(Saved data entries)
▽
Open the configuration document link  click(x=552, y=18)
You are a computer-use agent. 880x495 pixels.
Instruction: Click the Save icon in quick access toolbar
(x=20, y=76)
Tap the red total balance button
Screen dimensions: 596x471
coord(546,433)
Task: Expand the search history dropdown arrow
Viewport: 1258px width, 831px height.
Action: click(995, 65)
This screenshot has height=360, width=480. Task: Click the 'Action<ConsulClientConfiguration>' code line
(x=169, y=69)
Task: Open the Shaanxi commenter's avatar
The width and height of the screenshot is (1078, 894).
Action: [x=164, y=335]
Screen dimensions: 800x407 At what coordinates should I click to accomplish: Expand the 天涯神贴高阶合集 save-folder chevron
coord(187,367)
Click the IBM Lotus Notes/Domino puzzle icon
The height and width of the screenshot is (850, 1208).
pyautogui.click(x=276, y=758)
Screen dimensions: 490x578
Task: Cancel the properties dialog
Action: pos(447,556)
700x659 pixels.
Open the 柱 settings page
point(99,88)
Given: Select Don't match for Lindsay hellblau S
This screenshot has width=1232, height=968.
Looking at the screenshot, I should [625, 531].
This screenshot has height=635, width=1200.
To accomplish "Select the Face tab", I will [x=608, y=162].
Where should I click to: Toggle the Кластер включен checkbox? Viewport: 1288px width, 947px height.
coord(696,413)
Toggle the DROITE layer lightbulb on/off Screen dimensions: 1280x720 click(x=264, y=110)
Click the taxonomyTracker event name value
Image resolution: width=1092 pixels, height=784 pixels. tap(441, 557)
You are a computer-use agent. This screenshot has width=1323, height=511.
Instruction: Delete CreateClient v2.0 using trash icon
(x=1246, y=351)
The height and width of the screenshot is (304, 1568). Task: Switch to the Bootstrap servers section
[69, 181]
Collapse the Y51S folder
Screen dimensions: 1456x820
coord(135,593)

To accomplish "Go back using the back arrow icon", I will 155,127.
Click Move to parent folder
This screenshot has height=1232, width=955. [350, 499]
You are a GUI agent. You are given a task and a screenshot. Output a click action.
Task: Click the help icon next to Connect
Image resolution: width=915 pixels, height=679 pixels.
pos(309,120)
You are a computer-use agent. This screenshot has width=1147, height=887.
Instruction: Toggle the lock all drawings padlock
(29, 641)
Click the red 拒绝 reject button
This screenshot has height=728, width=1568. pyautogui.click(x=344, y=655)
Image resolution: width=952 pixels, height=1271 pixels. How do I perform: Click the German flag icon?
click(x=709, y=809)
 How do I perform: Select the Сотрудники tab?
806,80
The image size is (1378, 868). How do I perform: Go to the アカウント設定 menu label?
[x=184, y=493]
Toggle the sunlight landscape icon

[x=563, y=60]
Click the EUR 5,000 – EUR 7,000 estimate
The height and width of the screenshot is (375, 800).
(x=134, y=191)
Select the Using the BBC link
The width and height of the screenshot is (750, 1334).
△
TASK BRIEF: Every record above is to be restated exactly as it reads.

SOLUTION TO THE EXERCISE:
Open the configuration document link  click(x=552, y=18)
You are a computer-use agent. 880x495 pixels.
Instruction: Click the Save icon in quick access toolbar
(x=20, y=76)
Tap the red total balance button
Screen dimensions: 596x471
coord(546,433)
Task: Expand the search history dropdown arrow
Viewport: 1258px width, 831px height.
Action: click(995, 65)
This screenshot has height=360, width=480. Task: Click the 'Action<ConsulClientConfiguration>' code line
(x=169, y=69)
Task: Open the Shaanxi commenter's avatar
The width and height of the screenshot is (1078, 894).
Action: [x=164, y=335]
Screen dimensions: 800x407 At what coordinates should I click to accomplish: Expand the 天涯神贴高阶合集 save-folder chevron
coord(187,367)
Click the IBM Lotus Notes/Domino puzzle icon
The height and width of the screenshot is (850, 1208).
pyautogui.click(x=276, y=758)
Screen dimensions: 490x578
Task: Cancel the properties dialog
Action: pos(447,556)
700x659 pixels.
Open the 柱 settings page
point(99,88)
Given: Select Don't match for Lindsay hellblau S
This screenshot has width=1232, height=968.
Looking at the screenshot, I should [625, 531].
This screenshot has height=635, width=1200.
To accomplish "Select the Face tab", I will [x=608, y=162].
Where should I click to: Toggle the Кластер включен checkbox? Viewport: 1288px width, 947px height.
coord(696,413)
Toggle the DROITE layer lightbulb on/off Screen dimensions: 1280x720 click(x=264, y=110)
Click the taxonomyTracker event name value
Image resolution: width=1092 pixels, height=784 pixels. tap(441, 557)
You are a computer-use agent. This screenshot has width=1323, height=511.
Instruction: Delete CreateClient v2.0 using trash icon
(x=1246, y=351)
The height and width of the screenshot is (304, 1568). Task: Switch to the Bootstrap servers section
[69, 181]
Collapse the Y51S folder
Screen dimensions: 1456x820
coord(135,593)

To accomplish "Go back using the back arrow icon", I will 155,127.
Click Move to parent folder
This screenshot has height=1232, width=955. [350, 499]
You are a GUI agent. You are given a task and a screenshot. Output a click action.
Task: Click the help icon next to Connect
Image resolution: width=915 pixels, height=679 pixels.
pos(309,120)
You are a computer-use agent. This screenshot has width=1147, height=887.
Instruction: Toggle the lock all drawings padlock
(29, 641)
Click the red 拒绝 reject button
This screenshot has height=728, width=1568. pyautogui.click(x=344, y=655)
Image resolution: width=952 pixels, height=1271 pixels. How do I perform: Click the German flag icon?
click(x=709, y=809)
 How do I perform: Select the Сотрудники tab?
806,80
The image size is (1378, 868). How do I perform: Go to the アカウント設定 menu label?
[x=184, y=493]
Toggle the sunlight landscape icon

[x=563, y=60]
Click the EUR 5,000 – EUR 7,000 estimate
The height and width of the screenshot is (375, 800).
(x=134, y=191)
Select the Using the BBC link
The width and height of the screenshot is (750, 1334).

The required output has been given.